Which lines of the entries below include "indicator"? List them all.

^^^^^^^^

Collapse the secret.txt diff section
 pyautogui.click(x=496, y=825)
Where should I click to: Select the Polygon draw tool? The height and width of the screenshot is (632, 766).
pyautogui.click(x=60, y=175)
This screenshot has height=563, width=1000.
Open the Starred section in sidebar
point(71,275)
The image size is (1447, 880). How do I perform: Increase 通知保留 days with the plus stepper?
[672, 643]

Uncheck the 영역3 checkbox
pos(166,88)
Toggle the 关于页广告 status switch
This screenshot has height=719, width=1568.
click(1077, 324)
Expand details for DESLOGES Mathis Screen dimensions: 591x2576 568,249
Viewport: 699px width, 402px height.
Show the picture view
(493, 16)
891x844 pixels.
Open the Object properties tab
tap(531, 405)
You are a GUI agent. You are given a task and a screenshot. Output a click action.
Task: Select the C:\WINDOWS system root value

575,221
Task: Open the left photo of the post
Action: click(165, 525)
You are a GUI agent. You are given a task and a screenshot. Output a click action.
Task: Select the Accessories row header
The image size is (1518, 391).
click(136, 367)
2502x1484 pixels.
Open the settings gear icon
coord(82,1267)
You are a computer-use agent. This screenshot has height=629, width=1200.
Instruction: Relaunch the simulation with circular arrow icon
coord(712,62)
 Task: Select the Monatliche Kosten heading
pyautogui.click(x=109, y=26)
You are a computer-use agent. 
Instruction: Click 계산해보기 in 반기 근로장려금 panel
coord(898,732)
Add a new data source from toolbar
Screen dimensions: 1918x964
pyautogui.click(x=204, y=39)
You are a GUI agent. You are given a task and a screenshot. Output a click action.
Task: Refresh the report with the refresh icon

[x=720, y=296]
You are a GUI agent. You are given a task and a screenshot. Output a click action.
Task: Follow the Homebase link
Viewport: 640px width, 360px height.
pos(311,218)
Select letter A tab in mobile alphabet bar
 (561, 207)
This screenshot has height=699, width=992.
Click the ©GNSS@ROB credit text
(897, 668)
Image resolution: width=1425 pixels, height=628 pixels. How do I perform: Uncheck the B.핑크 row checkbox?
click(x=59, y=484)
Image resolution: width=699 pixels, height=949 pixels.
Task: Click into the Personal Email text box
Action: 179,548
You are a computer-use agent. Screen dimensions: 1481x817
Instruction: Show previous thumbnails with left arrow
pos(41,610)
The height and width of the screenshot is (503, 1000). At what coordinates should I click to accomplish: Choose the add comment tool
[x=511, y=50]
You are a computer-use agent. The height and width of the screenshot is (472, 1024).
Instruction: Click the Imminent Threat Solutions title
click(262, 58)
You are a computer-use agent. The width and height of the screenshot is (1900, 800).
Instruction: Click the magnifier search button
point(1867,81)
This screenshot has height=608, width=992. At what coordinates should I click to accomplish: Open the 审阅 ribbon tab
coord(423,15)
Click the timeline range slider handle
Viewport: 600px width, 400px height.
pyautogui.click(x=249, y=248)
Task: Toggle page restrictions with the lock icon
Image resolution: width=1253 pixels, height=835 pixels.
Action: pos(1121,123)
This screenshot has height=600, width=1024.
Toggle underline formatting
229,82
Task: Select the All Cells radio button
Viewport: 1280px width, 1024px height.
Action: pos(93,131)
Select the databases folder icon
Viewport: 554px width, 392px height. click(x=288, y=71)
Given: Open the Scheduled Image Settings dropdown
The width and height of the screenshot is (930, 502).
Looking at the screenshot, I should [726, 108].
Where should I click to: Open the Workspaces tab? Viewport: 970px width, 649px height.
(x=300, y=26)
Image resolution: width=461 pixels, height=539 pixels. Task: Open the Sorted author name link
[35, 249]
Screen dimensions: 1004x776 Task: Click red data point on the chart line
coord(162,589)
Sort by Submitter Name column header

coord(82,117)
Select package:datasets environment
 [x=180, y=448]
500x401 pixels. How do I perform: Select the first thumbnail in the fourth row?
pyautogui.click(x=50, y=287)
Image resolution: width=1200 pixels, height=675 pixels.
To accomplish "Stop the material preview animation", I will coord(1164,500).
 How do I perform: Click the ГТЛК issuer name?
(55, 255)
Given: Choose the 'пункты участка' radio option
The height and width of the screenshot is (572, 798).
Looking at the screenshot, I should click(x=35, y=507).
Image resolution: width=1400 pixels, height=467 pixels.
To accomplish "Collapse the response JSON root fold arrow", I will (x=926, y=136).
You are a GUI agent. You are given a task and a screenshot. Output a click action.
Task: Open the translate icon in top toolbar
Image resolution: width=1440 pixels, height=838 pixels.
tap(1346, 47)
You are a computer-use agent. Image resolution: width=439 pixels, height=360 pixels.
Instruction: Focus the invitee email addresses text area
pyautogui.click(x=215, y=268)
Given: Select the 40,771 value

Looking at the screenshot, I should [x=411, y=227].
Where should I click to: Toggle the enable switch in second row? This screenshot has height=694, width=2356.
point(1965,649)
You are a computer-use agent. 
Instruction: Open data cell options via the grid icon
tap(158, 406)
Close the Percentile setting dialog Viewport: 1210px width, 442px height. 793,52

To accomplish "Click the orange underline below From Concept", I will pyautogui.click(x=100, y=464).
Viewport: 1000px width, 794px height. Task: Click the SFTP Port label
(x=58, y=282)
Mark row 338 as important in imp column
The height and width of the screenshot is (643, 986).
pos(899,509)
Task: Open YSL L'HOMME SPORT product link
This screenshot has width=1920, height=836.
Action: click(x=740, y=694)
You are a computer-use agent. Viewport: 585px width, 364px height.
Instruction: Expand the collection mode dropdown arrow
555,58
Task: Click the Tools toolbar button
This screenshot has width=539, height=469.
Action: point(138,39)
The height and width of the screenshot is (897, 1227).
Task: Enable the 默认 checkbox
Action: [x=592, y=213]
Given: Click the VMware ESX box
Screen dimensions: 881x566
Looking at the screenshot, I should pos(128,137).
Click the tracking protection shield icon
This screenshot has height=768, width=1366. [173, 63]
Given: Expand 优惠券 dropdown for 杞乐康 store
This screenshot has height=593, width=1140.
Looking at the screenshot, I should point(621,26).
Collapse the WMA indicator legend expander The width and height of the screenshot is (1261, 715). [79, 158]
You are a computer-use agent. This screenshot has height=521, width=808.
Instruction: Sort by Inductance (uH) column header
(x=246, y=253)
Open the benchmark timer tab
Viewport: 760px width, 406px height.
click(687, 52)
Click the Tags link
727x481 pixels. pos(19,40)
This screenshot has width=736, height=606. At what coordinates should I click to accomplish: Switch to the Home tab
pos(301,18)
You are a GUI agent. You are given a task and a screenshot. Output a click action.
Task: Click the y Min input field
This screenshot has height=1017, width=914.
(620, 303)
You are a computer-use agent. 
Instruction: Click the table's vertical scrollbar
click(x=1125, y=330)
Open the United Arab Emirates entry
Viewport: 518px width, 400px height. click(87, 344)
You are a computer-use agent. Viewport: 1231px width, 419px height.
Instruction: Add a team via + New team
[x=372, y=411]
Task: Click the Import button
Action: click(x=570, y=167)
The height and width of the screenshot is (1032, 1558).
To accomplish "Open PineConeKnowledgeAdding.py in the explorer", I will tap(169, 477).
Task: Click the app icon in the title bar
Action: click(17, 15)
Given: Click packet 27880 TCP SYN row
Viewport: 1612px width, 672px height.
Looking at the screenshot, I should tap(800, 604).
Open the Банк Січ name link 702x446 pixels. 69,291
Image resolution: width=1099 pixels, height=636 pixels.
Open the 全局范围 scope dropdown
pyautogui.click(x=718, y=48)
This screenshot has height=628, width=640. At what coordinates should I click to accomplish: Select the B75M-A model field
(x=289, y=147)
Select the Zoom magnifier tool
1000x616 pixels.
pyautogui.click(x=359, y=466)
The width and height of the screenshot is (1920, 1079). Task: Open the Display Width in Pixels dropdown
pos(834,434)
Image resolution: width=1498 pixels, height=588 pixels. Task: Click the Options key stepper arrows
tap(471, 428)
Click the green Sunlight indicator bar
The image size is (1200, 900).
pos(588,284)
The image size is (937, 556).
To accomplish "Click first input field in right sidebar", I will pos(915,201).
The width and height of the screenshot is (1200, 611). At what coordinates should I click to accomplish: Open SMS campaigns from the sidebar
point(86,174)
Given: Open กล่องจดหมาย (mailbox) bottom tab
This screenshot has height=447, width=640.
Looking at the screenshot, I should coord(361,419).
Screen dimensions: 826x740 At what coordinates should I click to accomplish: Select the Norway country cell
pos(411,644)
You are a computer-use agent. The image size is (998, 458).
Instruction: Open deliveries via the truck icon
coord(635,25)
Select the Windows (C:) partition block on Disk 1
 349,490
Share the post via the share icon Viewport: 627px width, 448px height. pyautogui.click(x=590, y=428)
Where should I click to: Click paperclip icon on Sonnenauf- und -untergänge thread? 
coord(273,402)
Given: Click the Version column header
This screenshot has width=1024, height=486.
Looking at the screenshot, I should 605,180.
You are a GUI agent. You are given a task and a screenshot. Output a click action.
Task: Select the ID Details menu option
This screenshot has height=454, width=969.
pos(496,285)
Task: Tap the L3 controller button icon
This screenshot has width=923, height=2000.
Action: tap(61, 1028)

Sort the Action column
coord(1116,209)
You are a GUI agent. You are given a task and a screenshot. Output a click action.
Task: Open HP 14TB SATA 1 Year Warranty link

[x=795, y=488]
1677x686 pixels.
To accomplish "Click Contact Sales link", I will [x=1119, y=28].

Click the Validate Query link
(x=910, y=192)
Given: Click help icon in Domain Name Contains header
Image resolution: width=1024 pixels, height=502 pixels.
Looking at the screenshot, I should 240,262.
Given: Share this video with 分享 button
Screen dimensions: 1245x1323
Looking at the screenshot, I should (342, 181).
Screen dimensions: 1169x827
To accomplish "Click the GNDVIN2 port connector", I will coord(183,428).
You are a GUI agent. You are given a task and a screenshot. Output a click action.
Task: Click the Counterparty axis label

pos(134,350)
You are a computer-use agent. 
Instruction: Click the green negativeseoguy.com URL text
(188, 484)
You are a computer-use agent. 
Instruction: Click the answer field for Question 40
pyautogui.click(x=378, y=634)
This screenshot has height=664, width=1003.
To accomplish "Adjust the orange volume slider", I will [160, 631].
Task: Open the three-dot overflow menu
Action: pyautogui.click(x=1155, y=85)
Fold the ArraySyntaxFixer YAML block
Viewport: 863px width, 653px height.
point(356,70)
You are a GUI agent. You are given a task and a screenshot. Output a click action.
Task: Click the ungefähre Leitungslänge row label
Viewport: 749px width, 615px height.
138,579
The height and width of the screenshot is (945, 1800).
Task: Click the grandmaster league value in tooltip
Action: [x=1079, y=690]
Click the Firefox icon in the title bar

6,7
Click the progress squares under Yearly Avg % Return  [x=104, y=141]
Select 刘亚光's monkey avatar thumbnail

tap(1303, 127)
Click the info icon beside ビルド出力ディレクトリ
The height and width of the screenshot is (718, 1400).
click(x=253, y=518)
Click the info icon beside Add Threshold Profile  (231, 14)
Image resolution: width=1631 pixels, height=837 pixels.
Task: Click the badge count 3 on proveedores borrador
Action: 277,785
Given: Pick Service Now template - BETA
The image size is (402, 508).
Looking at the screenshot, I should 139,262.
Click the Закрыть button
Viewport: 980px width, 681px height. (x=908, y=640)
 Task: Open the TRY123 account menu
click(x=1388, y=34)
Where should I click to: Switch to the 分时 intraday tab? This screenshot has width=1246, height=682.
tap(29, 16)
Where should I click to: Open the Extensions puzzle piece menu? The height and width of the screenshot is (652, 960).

^^^^^^^^

Response to the task ->
Collapse the WMA indicator legend expander The width and height of the screenshot is (1261, 715). [79, 158]
Click the green Sunlight indicator bar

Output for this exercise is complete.